AFR NuVenture Resources
- Type: Copper mining
- Traded as: TSX-V: AFR
- Industry: Mining
- Founded: 1980
- Headquarters: Surrey, British Columbia, Canada
- Key people: Donald Nicholson, President
- Products: Copper and cobalt
- Website: www.afrnuventure.com

= AFR NuVenture Resources =

Canadian mining company

AFR NuVenture Resources (formerly African Metals Corporation) is a junior Canadian mining company.

Until 2018, the company undertook exploration and development of copper and cobalt mines in the Katanga Province of the Democratic Republic of the Congo (DRC). AMC's main asset was the Luisha South project.

==History==
===Alpine Exploration Corporation===
The company was listed on 12 May 1980 as Alpine Exploration Corporation.
In 1991 the company was prospecting for gold in west-central British Columbia.
With rising gold prices, in 1995 Alpine Exploration said it was planning to spend $250,000 on exploration of its three properties in northern British Columbia and in Alaska.

===Shiega Resources Corporation===
Alpine Exploration changed its name to Shiega Resources Corporation in November 1997.
In 1998 Shiega was in a joint venture with SAMAX Gold Inc. on the Nkroful gold mining project in Ghana.
Shiega also had an interest in a project in the Tintina Gold Belt, northeast of Fairbanks, Alaska.
That year Shiega was engaged in negotiations for a merger with Aurex AB, a gold miner, but the deal was dropped in January 1999.

===African Metal Corporation===
Shiega Resources changed the name of the company to African Metals Corporation in January 2000.
Their main property is now the Luisha South concession in Katanga, DRC.
The company also has an option to acquire an 80% interest in eight other properties with an area of about 682 km2.

In 2018, African Metals agreed to sell all of its assets in the DRC, including mining rights and dense media separation plant to Excellen Minerals SARL and Simeon Tshisangama.

===AFR NuVenture Resources Inc.===
In 2021, the company changed their name to AFR NuVenture Resources Inc..

==Luisha South==

A permit to exploit the Luisha South project was issued in March 2006, and Chevalier Resources acquired 57% of the project.
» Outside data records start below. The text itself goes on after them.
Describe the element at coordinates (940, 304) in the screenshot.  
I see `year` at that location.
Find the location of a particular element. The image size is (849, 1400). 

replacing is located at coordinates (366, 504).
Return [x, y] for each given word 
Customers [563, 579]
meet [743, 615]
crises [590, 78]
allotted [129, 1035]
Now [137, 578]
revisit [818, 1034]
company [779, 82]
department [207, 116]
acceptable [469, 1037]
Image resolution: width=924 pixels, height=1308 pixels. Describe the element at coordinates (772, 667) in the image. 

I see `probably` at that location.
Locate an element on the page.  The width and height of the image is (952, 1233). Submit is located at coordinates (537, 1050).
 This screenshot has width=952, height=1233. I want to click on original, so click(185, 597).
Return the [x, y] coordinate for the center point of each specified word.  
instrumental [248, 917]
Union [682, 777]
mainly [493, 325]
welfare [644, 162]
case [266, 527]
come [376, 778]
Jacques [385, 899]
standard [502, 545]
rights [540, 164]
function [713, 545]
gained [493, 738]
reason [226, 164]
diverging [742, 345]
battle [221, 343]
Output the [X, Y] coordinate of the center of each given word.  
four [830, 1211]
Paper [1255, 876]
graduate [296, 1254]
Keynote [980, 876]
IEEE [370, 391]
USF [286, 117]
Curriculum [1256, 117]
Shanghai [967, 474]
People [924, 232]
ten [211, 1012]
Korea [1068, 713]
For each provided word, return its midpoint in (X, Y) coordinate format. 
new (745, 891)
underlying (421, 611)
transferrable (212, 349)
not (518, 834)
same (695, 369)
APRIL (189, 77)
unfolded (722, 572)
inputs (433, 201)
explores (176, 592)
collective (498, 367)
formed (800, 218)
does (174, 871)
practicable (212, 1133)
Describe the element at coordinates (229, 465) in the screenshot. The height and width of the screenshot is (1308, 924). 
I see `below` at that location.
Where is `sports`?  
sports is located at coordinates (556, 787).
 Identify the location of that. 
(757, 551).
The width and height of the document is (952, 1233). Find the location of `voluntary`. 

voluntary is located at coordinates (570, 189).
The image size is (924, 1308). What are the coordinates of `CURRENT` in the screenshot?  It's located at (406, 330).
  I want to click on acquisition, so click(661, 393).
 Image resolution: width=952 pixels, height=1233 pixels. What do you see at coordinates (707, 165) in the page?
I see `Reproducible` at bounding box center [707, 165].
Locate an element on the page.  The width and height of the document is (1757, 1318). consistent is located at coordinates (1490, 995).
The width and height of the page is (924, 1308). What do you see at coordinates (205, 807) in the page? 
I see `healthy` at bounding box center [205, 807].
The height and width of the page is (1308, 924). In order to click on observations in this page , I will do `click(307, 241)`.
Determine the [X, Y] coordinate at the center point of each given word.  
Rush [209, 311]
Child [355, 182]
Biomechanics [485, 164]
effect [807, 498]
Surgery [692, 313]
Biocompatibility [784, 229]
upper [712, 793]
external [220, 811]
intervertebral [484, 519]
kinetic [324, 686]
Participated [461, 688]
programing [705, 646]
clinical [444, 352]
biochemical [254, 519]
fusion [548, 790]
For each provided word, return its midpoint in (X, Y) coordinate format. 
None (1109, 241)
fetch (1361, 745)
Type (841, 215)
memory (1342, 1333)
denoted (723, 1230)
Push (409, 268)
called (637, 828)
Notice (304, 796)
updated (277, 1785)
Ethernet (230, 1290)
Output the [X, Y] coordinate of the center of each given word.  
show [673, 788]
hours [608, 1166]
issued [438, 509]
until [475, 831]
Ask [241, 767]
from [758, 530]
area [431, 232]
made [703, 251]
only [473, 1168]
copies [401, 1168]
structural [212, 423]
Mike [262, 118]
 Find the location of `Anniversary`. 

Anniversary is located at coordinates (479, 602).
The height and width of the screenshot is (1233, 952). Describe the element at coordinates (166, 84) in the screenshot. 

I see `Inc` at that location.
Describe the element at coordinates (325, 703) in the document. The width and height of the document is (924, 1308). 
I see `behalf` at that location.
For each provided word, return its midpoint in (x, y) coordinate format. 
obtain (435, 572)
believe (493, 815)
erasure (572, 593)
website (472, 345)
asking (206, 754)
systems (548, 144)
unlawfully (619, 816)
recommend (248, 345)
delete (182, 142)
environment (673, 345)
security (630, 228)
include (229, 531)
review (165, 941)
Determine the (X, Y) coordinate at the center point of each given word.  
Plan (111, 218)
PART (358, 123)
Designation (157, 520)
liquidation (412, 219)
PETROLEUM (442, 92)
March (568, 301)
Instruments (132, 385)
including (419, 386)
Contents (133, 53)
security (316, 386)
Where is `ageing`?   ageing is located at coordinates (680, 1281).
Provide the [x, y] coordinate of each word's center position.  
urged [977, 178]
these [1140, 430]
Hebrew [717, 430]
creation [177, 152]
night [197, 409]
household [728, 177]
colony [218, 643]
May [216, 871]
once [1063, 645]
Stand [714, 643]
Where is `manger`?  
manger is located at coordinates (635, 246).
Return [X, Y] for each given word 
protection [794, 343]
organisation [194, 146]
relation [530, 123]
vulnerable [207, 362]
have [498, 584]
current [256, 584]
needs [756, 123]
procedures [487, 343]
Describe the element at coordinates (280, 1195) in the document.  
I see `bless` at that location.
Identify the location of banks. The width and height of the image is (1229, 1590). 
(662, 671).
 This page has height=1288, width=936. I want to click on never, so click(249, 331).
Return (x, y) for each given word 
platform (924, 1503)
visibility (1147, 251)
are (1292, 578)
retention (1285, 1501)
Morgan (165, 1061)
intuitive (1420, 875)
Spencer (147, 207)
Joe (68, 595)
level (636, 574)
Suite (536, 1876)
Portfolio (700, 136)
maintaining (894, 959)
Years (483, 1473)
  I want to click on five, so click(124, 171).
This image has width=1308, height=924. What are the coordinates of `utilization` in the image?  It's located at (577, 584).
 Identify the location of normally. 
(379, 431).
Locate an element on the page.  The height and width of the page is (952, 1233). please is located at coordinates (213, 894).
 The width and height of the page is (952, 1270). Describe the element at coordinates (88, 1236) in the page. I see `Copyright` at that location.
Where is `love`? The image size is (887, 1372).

In November 2009 AMC announced a binding letter of intent to buy Chevalier.
In June 2011 African Metals gave an initial estimate for its Luisha South Stockpile.
There was an inferred 370,000 tonnes of ore at 1.0% copper and 0.5% cobalt.
In September 2011 AMC announced it was acquiring another 33% interest in Luisha Mining Enterprise.

In August 2011 the company issued an updated estimate for the project as a whole.
There was an inferred 14.7 million tonnes of ore at 1.1% copper and 0.3% cobalt, giving 161,700 tonnes of contained copper metal and
44,100 tonnes of contained cobalt metal.
In September 2011 African Metals said a subsidiary had purchased a Dense Media Separation plant and other equipment in preparation for mining.